Before winning the NFL MVP award Saturday night, Minnesota Vikings running back Adrian Peterson spent two weeks making the rounds with TV and radio outlets that wanted to get the 2,000-yard rusher on air.
The media blitz started last week in Hawaii at the Pro Bowl and continued this week in New Orleans, site of Saturday night’s NFL awards ceremony. Inevitably, the discussion always came around to Peterson’s qualifications for the MVP award. The Vikings superstar would respond, as he has for more than a month, that he deserved to win the honor for the first time in his six-year career.
Denver Broncos quarterback Peyton Manning, Peterson’s main competition for the award who finished second Saturday, playfully ribbed Peterson in Hawaii, saying the running back was lobbying for the MVP. In reality, Manning probably figured he simply didn’t need to promote himself.
When it comes to the MVP, quarterbacks have long held a built-in advantage: inertia. Before Peterson broke through Saturday night by getting 30 1/2 votes to Manning’s 19 1/2, QBs had won five straight and 10 of the past 12 MVPs.
So it would take something incomprehensible — like, well, maybe a running back racking up 2,097 rushing yards less than a year after ACL surgery and leading a passing-challenged team from a 3-13 record to the playoffs — to break the pattern, and that’s exactly what Peterson delivered.
He finished with the second-highest, single-season rushing total in NFL history, falling just eight yards short of Eric Dickerson’s record. It was the kind of season that had Peterson heading to the podium repeatedly Saturday night — Offensive Player of the Year, NFL.com Fantasy Player of the Year, FedEx Ground Player of the Year . . . Peterson tested that ACL time and again on the way up the stairs.

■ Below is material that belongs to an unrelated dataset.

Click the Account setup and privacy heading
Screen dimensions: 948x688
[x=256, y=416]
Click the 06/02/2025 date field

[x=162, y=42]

The 27-year-old didn’t just top the rest of the NFL’s rushers by more than 500 yards, he bettered his own best season – back then with the ACL God gave him — by more than 300 yards. In a QB-driven league, Peterson had a different idea of how to power an offense, but he knew even before he fell short of Dickerson’s record that he’d have to do some educating off the field to get folks to fully appreciate what he’d accomplished on it.
“Quarterbacks kind of get a little leeway at times,” Peterson said in December. “But the MVP goes to the best player. You’ve got to be able to evaluate different situations — who’s been performing the best — not just narrow it down to quarterbacks. That’s not right. If that’s the case, then you should make it a quarterback-only award.”
Manning, who made an incredible comeback himself this season, returning from multiple neck surgeries, is the NFL’s only four-time MVP. He transformed Denver’s offense from Tebow Time to the pass-first standard and led his team to the best regular-season record in the AFC. He was second in the NFL with a 105.8 quarterback rating, tied for first in completion rate at 68.6 percent and was third with 37 touchdown passes.
Good numbers for sure — in the end Comeback Player of the Year numbers only — but Peterson’s season was historic while also bucking history by proving games can still be won with legs instead of arms.
It’s been a while since anyone acknowledged that. The last running back MVP was LaDanian Tomlinson in 2006. He had 2,323 yards from scrimmage and scored a single-season record 31 touchdowns. The year before, Shaun Alexander needed a then-record 28 touchdowns to win. Marshall Faulk, the 2000 winner, also had established the single-season touchdown mark at the time, going for 2,189 total yards and 81 receptions.
In NFL history, only three players have ever won the award at a position other than quarterback and running back: Vikings defensive tackle Alan Page in 1971, Washington Redskins kicker Mark Moseley in 1982 (really?) and New York Giants linebacker Lawrence Taylor in 1986. Since Taylor won, 20 quarterbacks have claimed at least a share of the MVP award, and running backs have been winning less and less.
Peterson broke through while all three of the quarterbacks to win the previous seven MVPs by QBs — Aaron Rodgers, Tom Brady and Manning — also had MVP-caliber seasons, but it’s fair to say Peterson topping 2,000 yards alone didn’t do the trick. Of the six previous 2,000-yard rushers, only three earned at least a share of the MVP award: Barry Sanders (2,053 yards in 1997), Terrell Davis (2,008 in 1998) and O.J. Simpson (2,003 in 1973). Even Dickerson was denied the honor in his record-breaking season, with the award going to Miami Dolphins QB Dan Marino.
“God willing, next year I’ll be accepting this award again so I can have two or three like Peyton,” Peterson joked Saturday night on the NFL honors show.
Manning has twice earned the award over a 2,000-yard rusher (Jamal Lewis in 2003 and Chris Johnson in 2009). So it was time to realize that when a handful of other quarterbacks had similar seasons to his and when Peterson stood so singularly among running backs, history didn’t have to repeat itself again and again and again.
This season was Peterson’s season, and for once it didn’t belong to the quarterback. If that bothers you, just wait 12 months because it’ll probably take 3,000 yards by a running back — Peterson or otherwise — to keep the award away from a QB again.